Refugees gather to celebrate Nashville home People from all over world dine, dance at 'block party'

Source: The Tennessean Jul. 11 2006

For two hours Sunday afternoon, the diasporas of Nashville came together with other community members to celebrate their deliverance into this tranquil city and their new home.

The scene at the corner of South Sixth and Main streets behind Holy Name Catholic Church was transformed into one that might have been found in an Istanbul bazaar, a bustling East African market or a New York City schoolyard as chatter in more than a half-dozen languages filled the street.

It was the first International Block Party hosted by the Refugee and Immigration Services department of Catholic Charities of Tennessee.

Inside the older people sat together and ate while young people performed a traditional Oromo dance from Ethiopia. Outside, Catholic nuns and young girls in traditional Muslim dress mingled under a banner that read simply "Pray for Peace."

Awal Michaa wore a T-shirt proclaiming "Oromia shall be free." He described the plight of his people at the hands of the Ethiopian government. "My people don't live with Ethiopians, Awal said. "They have killed and tortured us for a year and a half. There are many people dying where I'm from."

Awal, who arrived in the United States two years ago, recently moved to Nashville from Georgia to attend Nashville State Community College.

Swarms of children, many of whom will be their families' first generation of Americans, played and painted on a giant mural adorned with a cross and crescent.

Sunday's event was the first of what is expected to be a series of annual international block parties, said Holly Johnson, director of the Refugee and Immigration Services department since 1999.

"We wanted to have an open house so that we could bring together some of the refugees that we have resettled in Nashville and also some in the community," Johnson said.

Johnson said that Catholic Charities has helped to resettle about 15,000 refugees in the Nashville area since its founding in 1962, including 250 this year alone.

"Most refugees are hesitant when they come here and say they'll go back home eventually, but they get sucked in," said Johnson. "Most refugees are happy with Nashville.
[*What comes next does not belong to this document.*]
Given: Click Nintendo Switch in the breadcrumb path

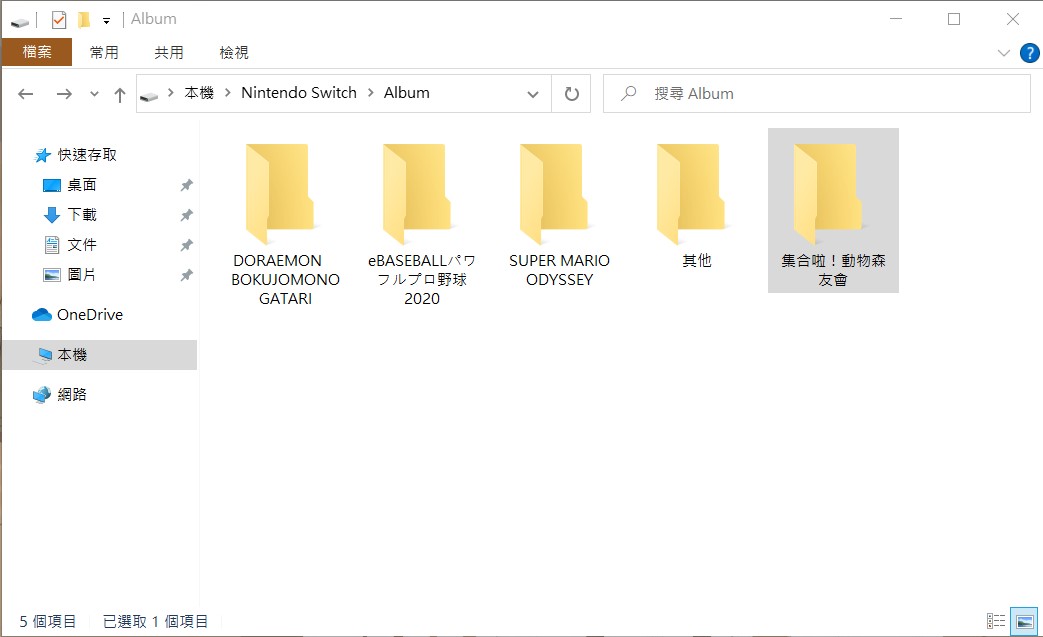Looking at the screenshot, I should 298,92.
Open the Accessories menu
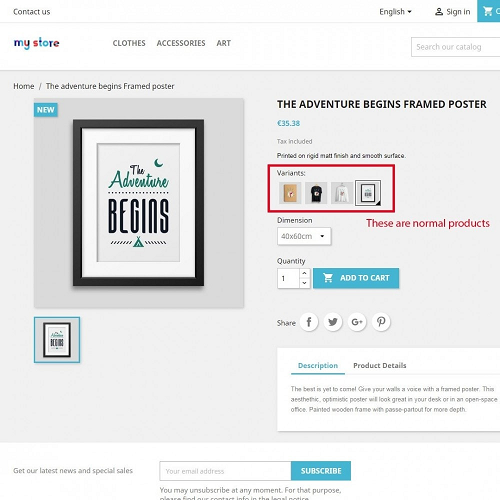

They find the people welcoming and supportive."

Johnson said Catholic Charities has helped resettle Cubans, Iranians, Somalis, Ethiopians, Kurds, Kenyans and Sudanese and including those who practice B'hai, Muslim and Christian faiths.

Once an application for asylum is accepted by the U.S. State Department and a destination city is set, the charity helps by picking up refugees from the airport, setting up housing and helping them apply for services.